From Surgeon to Startups: The Journey of Richard Stahl in Venture Capital & Healthcare Innovation
Rick started his career as a surgeon, certified in both General Surgery and Plastic Surgery. After initially practicing and teaching for nearly a decade on the Yale School of Medicine faculty, where he ultimately became Clinical Professor, he decided it was time to learn about business—before it was common for physicians to do so. While performing surgery during the day and studying business and attending business school classes at night, he started his private practice. Upon completing his business degree, he undertook a twenty year progression of executive positions at the Yale New Haven Medical Center. He was initially associate chief for that major academic center hospital’s Department of Surgery, next was appointed Associate Chief Medical Officer, and then was put in charge of all of the hospital’s operating rooms (OR) for several years. He led the OR’s 425 employees and oversaw all OR functions, including daily operations, the capital budget, evaluation, selection, acquisition, and implementation of all OR technologies and IT systems, purchasing, facilities, all professional and support staff, 30 operating rooms and tens of thousands of operations annually in both inpatient and outpatient settings. His next role was as the inaugural vice president of the hospital’s ambulatory services division, with P&L responsibility for 30 of the health system’s nonprofit and subsidiary for profit outpatient facilities in seven towns in Connecticut. These facilities’ staff members numbered more than 500, and their functions included primary care, women’s and specialty clinics, surgery, GI endoscopy, radiology, and radiation therapy centers, and community health. Ten years ago, Rick left the Yale Medical Center to help a new type of “startup”, the founding of a new medical school, Quinnipiac University’s Frank Netter MD School of Medicine, as its Senior Associate Dean for Strategic Relationships. He now serves as the school’s Special Advisor and Emeritus Professor. During this time, he also served as Instructor in the Policy and Management track at the Yale School of Public Health.
Rick’s experience advising Health Care Entrepreneurs
One of Rick’s interests in health care and biotech is to follow developments in both health care policy and technology and the ways in which the former drives the latter. In one example, government policy has played a fundamental role by testing and supporting a new trend of hospital service delivery at home. A goal of this national initiative is to demonstrate the cost profile of this innovative service and to monitor the measures of care, the benefits and risks and what the reimbursement should be. The intent is to improve hospital access and capacity, patient comfort, convenience—and, hopefully, the cost—of treating individuals needing less intense care of acute illnesses. In this model, the healthcare team remotely monitors and also physically checks patients once or twice a day, using equipment and supplies placed on loan at the patient’s home. This is an expected win-win situation, with patients remaining at home in a more comfortable and healthy environment, yet providing needed care, with less exposure to hospital acquired infections, in a comparable, maybe ultimately lower cost environment, all while freeing up capacity and beds at the hospital for those suffering more serious conditions.
Changes in health care reimbursement policy such as this can provide entrepreneurs with opportunities to develop and drive new technologies, digital health innovations or devices, and services or bring to market new models of care delivery that can both capitalize on the new reimbursement potential and improve quality and satisfaction. Digital health startups have tapped opportunities such as this. Policy changes such as these, which emerge periodically, and the opportunities driven by new policies are areas in which Rick enjoys advising.

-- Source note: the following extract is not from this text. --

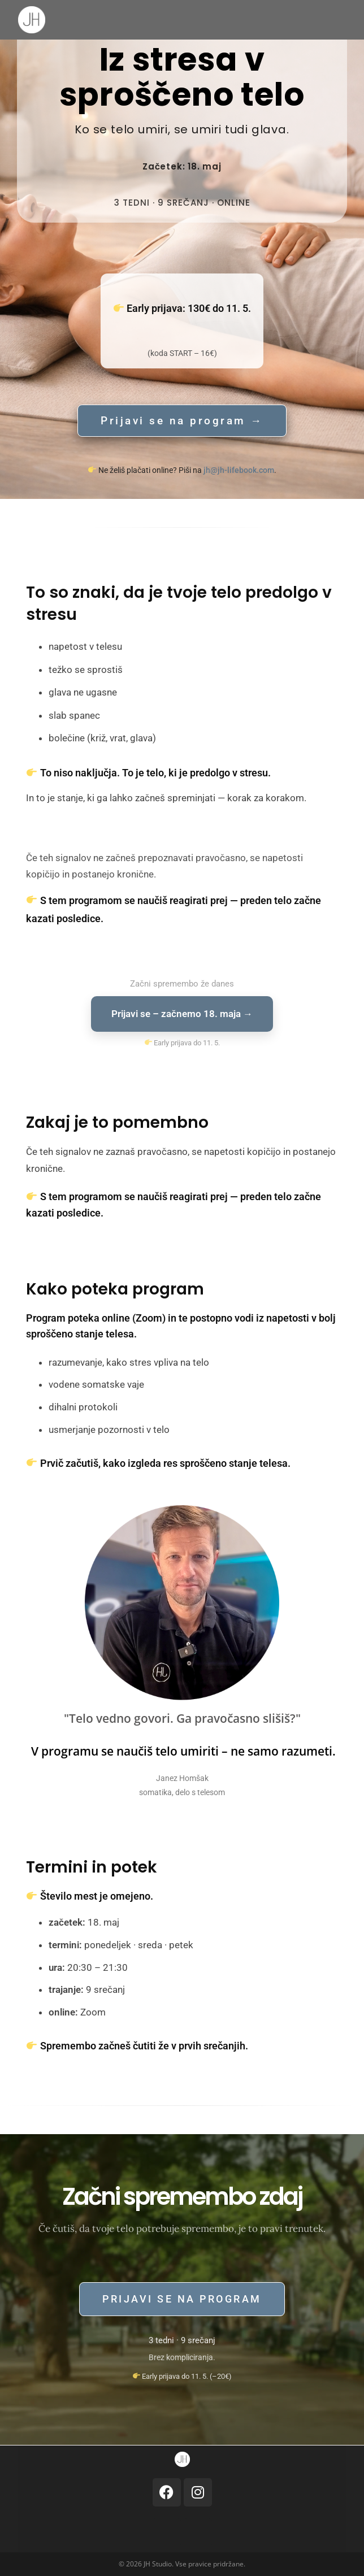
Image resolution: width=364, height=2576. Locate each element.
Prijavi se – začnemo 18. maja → (182, 1013)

Rick also advises or even redirects entrepreneurs regarding their potential markets and beachheads, or therapeutic targets and indications. In some cases, he helps an entrepreneur who’s expert in one narrow field think more broadly regarding the possibilities for an innovation. Entrepreneurs sometimes don’t realize that their therapeutic, product, or service may have more utility or wider impact than they previously thought. He finds it particularly rewarding to identify the potential added value or more successful path to market than had previously been considered.
Richard Stahl has been active for ~20 years in the venture capital / startup community as a VC limited partner, venture partner, angel investor, and mentor to founders in the Yale community and beyond. His involvement in venture funds includes nine years’ service as a venture partner in a New Haven-based fund whose lead investor is Yale University and limited partnerships in three venture funds, all of which were led by Yale investments, as well.